A MOTHER told the crowd, “We aren’t born racist, so we have to be able to raise anti-racist children – it starts at home. And elections have consequences, so don’t forget to vote.”

Talking about police brutality, a Philadelphia woman told how, one morning at 6 a.m., “Six police officers broke down my door with a battering ram, looking for my boyfriend. People say, ‘Aren’t you afraid to live in Philly?’ and I say, ‘No, I’m afraid of the police.’”

“We know that silence is violence,” said Erich DiCenzo, Fairfax Academy’s Musical Theater/Actors Studio director. “To all the students here today, you’re on the right side of history. This is not a fad – keep speaking out.” He said he was proud to stand by his students to represent the diversity comprising Fairfax High and FCPS.

Elementary-school teacher Evie Korovesis came to support her black friends and let her students know “I’m always in their corner.” And another white woman said white silence must end and people should be educated about racism.

One speaker said, “It’s not enough that George Floyd’s murderers are charged; we want them in prison.” She called for police defunding so more money could go toward healthcare and social services. And, she added, “We’re going to keep marching every day until all killer cops are in prison and this country is a safer place for all of us.”

Yet another woman said, “We like to think Fairfax County is different and police brutality doesn’t happen here. But it does, and we need to stop it.” Agreeing, a white female told attendees, “All lives matter, but no lives matter until black lives matter.”

Fairfax City resident Arralean Ellis wants change and real equality for black people so things will be better for her grandchildren. “I grew up in Alabama during segregation,” she said. “We couldn’t go into white people’s houses and drank from separate water fountains. And if I got hungry while shopping, I couldn’t eat at Woolworth’s counter like white people did.”

Although progress has been made, it’s still not enough, said Ellis. “We all need to work together to get the laws changed,” she said. “I worked in corrections for 30 years, and nobody told us, ‘I can’t breathe,’ because someone’s knee was on their neck. We need justice in this country; and if we continue to change, we’ll have justice and peace.”

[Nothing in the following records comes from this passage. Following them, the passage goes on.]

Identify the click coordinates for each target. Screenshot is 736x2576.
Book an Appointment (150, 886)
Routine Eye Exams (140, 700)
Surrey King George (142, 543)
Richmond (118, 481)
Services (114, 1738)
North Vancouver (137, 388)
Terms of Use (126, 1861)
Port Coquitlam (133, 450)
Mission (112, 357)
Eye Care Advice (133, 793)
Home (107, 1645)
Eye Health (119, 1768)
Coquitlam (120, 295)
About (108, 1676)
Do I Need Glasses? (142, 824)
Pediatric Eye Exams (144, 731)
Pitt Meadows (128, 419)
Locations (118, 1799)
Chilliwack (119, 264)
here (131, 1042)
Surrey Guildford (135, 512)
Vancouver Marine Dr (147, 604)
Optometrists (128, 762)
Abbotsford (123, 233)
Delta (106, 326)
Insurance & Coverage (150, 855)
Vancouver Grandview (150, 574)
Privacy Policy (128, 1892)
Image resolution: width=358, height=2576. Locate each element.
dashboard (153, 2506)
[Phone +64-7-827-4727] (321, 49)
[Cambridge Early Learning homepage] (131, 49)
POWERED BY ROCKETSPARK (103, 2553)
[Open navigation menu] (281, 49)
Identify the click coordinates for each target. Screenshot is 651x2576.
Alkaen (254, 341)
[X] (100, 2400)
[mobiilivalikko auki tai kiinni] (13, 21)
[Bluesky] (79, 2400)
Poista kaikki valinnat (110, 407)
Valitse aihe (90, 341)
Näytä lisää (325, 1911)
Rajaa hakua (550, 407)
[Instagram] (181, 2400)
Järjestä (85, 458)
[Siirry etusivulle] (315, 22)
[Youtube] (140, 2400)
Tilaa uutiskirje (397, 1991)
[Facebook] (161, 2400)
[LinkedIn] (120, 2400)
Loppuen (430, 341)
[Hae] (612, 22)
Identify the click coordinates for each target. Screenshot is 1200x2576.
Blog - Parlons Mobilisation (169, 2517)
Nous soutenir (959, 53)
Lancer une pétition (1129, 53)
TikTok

THE ENTIRE CROWD then sat in silence for 8 minutes, 46 seconds – the same length of time the Minneapolis police officer had his knee on Floyd’s neck before he died. Afterward, they chanted “Black lives matter,” and Chantilly’s Jonathan Wilson told them, “I hope our message goes into the homes and lives of everyone across this nation and world.”

“The problem of abusive cops is a fact,” he continued. “If you know someone being bullied or abused, speak up about it – because, if not, they grow up and become abusers because they can’t understand why that happened to them. Bring a message of peace and love so they can change the world when we’re not around.”

Erin Hopkins, a black Fairfax High grad, said, “There needs to be substantial, concrete change – and that starts with us. My father, boyfriend, former classmates and other black men I know have been stopped on Fairfax City streets by white cops who asked for I.D. and where they were going. It’s very discomforting; I don’t feel protected.”

Now a senior at UVA, she was there in 2017 when the alt right disturbances happened in Charlottesville. “I was scared, and the university didn’t tell anyone the KKK would be on campus,” said Hopkins. “But in Fairfax, the discrimination comes more in microaggressions. There are no public spaces here where black people feel comfortable and a sense of belonging.”

Furthermore, she said, “I’d like to see more public acknowledgement of the injustices by people in power, such as the mayor and City Council, because change has to start locally and work from the bottom up. [Racism] has been going on since 1619, when the first slaves were brought here, and has been institutionalized. It’s a systemic problem in every sector of black Americans’ lives.”

Regarding Saturday’s protest in Fairfax, Hopkins said, “It warms my heart at the same time as it breaks it. There are people of different races, backgrounds and socioeconomic statuses here; but, also, we’re protesting for black people to have the same rights as everyone else – life, liberty and the pursuit of happiness.”